For any good marketer that knows what is going on in a store, it’s going to be tough to be responsible for direct sales as a KPI. Too much can go wrong in that is out of control of the agency or a good marketer.



My strategy is pretty pure. I only market to website traffic that visits my client’s website. They get identified with a home address immediately from their device ID and IP addresses and send out a private offer USPS postcard the next day.


I’m in their mailbox 3 days later from a digital visit. Who can do that? If the client had enough traffic, I could send him a Tundra offer from the Tundra VDP he looked at. Programmatic Omni-channel marketing at it’s finest. Who wouldn’t want that traffic from their website into their showroom floor? 100% of you would say yes to that. But why then am I not world famous? 


So I’m going to stick my neck out and offer a new type of KPI.


Like General Motors, or Mormons, I want to keep it simple: I measure traffic from the postcards that I send in for redemption. Ups, mooches, floor traffic, customers, call them what you want, I believe the best lead is from your website.


If you can’t close a website lead that walks into your showroom, then shame on you. What could be better then getting the traffic that you spend thousands of dollars on marketing to get them to visit your website, and then into the dealership? Period, end of story.

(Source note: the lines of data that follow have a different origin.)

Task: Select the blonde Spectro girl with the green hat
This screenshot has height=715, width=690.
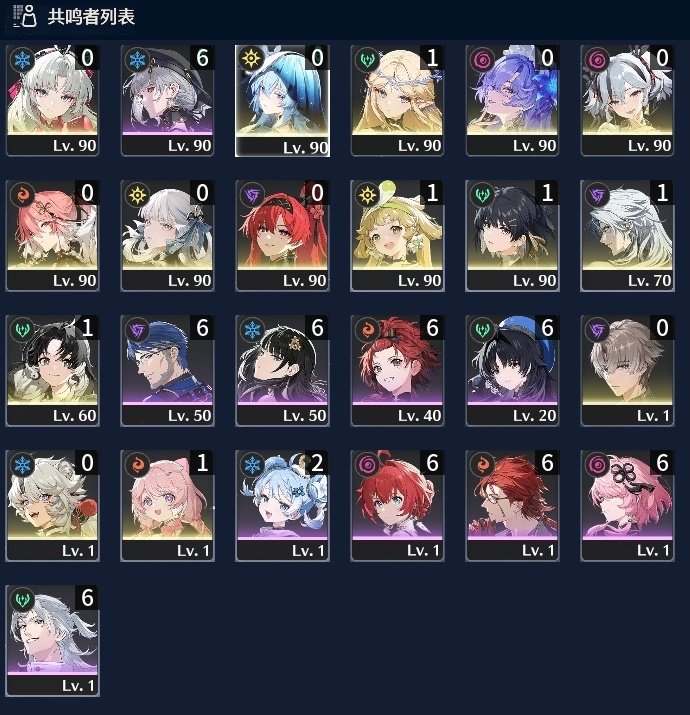Action: click(x=397, y=235)
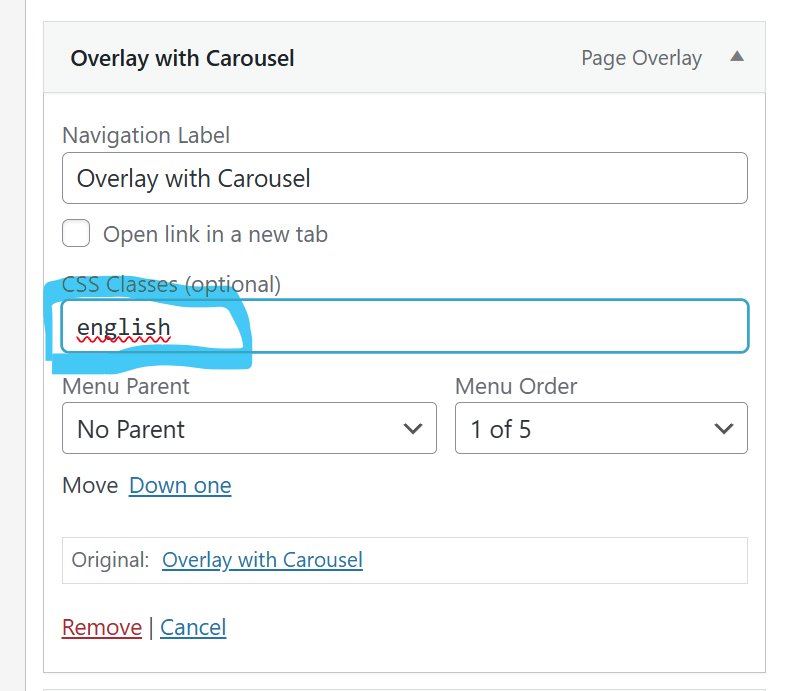Open the original Overlay with Carousel link
The image size is (810, 691).
[262, 560]
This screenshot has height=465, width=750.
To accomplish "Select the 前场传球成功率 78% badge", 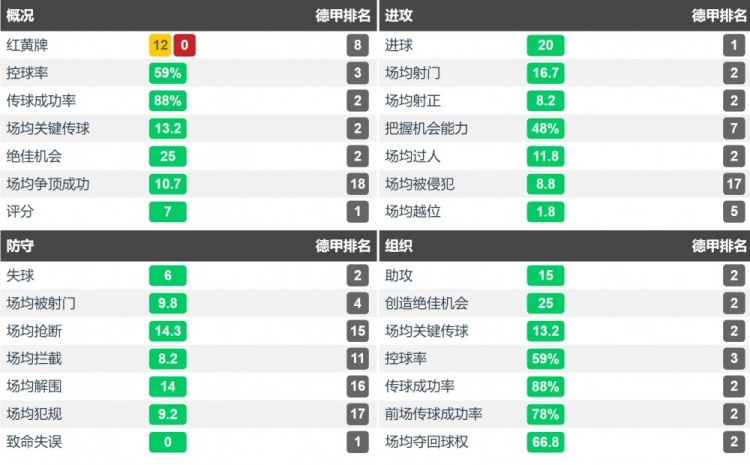I will (x=545, y=414).
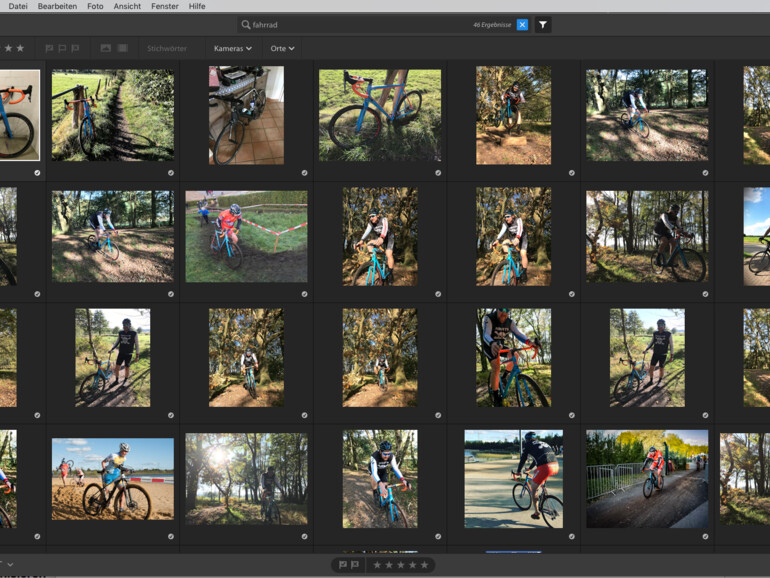Open the Datei menu

pos(18,6)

I care that you succeed, but I don’t have control if you can’t close them. You would hire me to get web traffic into the dealership. That’s my job. That’s my KPI. If you have a bad offer, or a bad store, or a bad location, those KPIs are going to fluctuate depending on areas that are out of both our control. After working with or visiting more than 1,000 dealerships, I can save you money by sometimes saying “pass" on a project.


My challenge is getting the people who decided to visit your website into your dealership or back online to fill out an application for credit or an appointment as easily as possible.


Up to 78% of all the traffic that comes into your store from visiting your website is going to buy something somewhere.


I don’t know if you have the time or patience to do this, but your key performance indicators should reflect the results that come from real information from traffic.You might consider a version of this for the thousands you spend a month on advertising.


  • Offer Incentives for Exit Interviews – As customers leave your store to go home or after the sold delivery, offer them a $50 cash exit interview. They can say no, but few people will turn down cash or a gift card just for giving their input. Find out their impressions, how you met or fell short of their expectations and, most importantly, where they came in from in the first place. You need a person with digital experience and no "dog in the fight" to ask specific questions to know where they came from and how they got to your store and not lead the witness.
  • Ask Direct Questions – Show them a computer and have them get onto the search site or web site to show you how they found you. Record every movement, phone call, or website that they visited. Share this and the cost of your research with your agency. Chances are, you don’t have this information even though you think you might.
  • Get Specific Sources – Don’t ask if it was radio, TV or newspaper. Ask which website, what channel, what time of the day, or social media the commercial or ad was on or which campaign they recognize. Preprint some screen shots and have them point to the one they saw. Make them earn their $50 dollars with good information.


I believe reality KPIs need to be brought up to date, and every store has different challenges. I believe dealers can waste a lot of money because they don’t know what to measure. You might be winning right now, and not know it. Sales seem to be a logical thing to gravitate to, but I think that measurement alone is outdated by who walks through the door and how they got there, step by step.